++++ DOCUMENT EXCERPT

Sometimes interpretation is helped by having two sets of controls with different possible sources of bias. For example, a link has been suggested between the phenoxy herbicides 2,4-D and 2,4,5-T and soft tissue sarcoma. Some case-control studies to test this have taken referents from the general population, whereas others have used patients with other types of cancer. Studies using controls from the general population will tend to overestimate risk because of differential recall, whereas studies using patients with other types of cancers as controls will underestimate risk if phenoxy herbicides cause cancers other than soft tissue sarcoma. The true risk might therefore be expected to lie somewhere between estimates obtained with the two different designs.

When cases and controls are both freely available then selecting equal numbers will make a study most efficient. However, the number of cases that can be studied is often limited by the rarity of the disease under investigation. In this circumstance statistical confidence can be increased by taking more than one control per case. There is, however, a law of diminishing returns, and it is usually not worth going beyond a ratio of four or five controls to one case.

Ascertainment of exposure

Many case-control studies ascertain exposure from personal recall, using either a self administered questionnaire or an interview. The validity of such information will depend in part on the subject matter. People may be able to remember quite well where they lived in the past or what jobs they did. On the other hand, long term recall of dietary habits is probably less reliable.

Sometimes exposure can be established from historical records. For example, in a study of the relation between sinusitis and subsequent risk of multiple sclerosis the medical histories of cases and controls were ascertained by searching their general practice notes. Provided that records are reasonably complete, this method will usually be more accurate than one that depends on memory.

Occasionally, long term biological markers of exposure can be exploited. In an African study to evaluate the efficiency of BCG immunisation in preventing tuberculosis, history of inoculation was established by looking for a residual scar on the upper arm. Biological markers are only useful, however, when they are not altered by the subsequent disease process. For example, serum cholesterol concentrations measured after a myocardial infarct may not accurately reflect levels before the onset of infarction.

++++++++
++++ ENTRIES PROVIDED

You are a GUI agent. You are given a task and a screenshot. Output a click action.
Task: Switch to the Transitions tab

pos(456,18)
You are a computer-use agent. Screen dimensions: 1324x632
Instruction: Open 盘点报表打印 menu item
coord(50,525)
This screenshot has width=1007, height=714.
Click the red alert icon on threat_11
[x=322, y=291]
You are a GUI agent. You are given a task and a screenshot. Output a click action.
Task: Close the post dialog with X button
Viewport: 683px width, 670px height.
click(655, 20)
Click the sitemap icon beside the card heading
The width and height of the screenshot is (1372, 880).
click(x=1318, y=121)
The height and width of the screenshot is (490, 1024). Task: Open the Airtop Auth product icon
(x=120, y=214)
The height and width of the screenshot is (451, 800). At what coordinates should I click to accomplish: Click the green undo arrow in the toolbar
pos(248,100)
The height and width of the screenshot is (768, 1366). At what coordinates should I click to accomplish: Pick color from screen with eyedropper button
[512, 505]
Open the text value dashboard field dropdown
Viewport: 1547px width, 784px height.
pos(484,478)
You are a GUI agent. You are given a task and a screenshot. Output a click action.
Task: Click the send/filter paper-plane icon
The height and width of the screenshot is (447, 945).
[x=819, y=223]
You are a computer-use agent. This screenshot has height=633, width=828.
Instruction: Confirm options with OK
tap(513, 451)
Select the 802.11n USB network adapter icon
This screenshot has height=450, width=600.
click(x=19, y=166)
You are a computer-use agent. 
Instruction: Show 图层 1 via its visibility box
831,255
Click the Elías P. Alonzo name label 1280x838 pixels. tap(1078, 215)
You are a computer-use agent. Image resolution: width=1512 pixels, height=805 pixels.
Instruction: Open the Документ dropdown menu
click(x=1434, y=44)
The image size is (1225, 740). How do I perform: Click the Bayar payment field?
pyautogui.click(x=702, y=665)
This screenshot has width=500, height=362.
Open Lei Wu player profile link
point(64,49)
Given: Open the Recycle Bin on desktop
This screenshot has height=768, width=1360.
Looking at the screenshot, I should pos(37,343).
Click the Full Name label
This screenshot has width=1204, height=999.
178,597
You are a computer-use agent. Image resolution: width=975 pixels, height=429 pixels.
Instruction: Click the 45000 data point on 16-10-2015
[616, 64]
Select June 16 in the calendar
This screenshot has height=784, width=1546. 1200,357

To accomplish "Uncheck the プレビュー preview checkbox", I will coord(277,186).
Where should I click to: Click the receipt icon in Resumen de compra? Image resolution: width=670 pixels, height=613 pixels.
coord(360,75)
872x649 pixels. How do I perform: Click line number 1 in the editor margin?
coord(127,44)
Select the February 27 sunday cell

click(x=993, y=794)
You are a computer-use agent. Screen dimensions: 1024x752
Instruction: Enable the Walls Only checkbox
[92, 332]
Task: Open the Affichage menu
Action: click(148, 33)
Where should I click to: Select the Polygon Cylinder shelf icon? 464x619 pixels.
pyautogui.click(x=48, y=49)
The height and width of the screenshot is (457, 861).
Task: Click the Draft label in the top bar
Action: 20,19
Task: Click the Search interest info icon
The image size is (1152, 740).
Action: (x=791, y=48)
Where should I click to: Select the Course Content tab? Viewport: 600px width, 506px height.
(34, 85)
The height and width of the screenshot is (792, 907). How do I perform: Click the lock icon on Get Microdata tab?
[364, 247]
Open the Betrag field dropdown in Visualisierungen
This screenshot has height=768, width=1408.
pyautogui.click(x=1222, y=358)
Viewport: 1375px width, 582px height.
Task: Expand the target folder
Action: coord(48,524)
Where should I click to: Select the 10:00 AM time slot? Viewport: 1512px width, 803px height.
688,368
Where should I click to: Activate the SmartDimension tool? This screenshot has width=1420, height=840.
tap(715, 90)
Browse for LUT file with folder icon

++++++++

# TASK PROMPT
Write the next part of the passage on case-control studies, starting right after its final sentence. The listing has no role in this work.

# RESPONSE AREA
Analysis

The statistical techniques for analysing case-control studies are too complex to cover in a book of this length. Readers who wish to know more should consult more advanced texts or seek advice from a medical statistician

Cross sectional studies

A cross sectional study measures the prevalence of health outcomes or determinants of health, or both, in a population at a point in time or over a short period. Such information can be used to explore aetiology – for example, the relation between cataract and vitamin status has been examined in cross sectional surveys. However, associations must be interpreted with caution. Bias may arise because of selection into or out of the study population. A cross sectional survey of asthma in an occupational group of animal handlers would underestimate risk if the development of respiratory symptoms led people to seek alternative employment and therefore to be excluded from the study. A cross sectional design may also make it difficult to establish what is cause and what is effect. If milk drinking is associated with peptic ulcer, is that because milk causes the disease, or because ulcer sufferers drink milk to relieve their symptoms? Because of these difficulties, cross sectional studies of aetiology are best suited to diseases that produce little disability and to the presymptomatic phases of more serious disorders.

Other applications of cross sectional surveys lie in planning health care. For example, an occupational physician planning a coronary prevention programme might wish to know the prevalence of different risk factors in the workforce under his care so that he could tailor his intervention accordingly.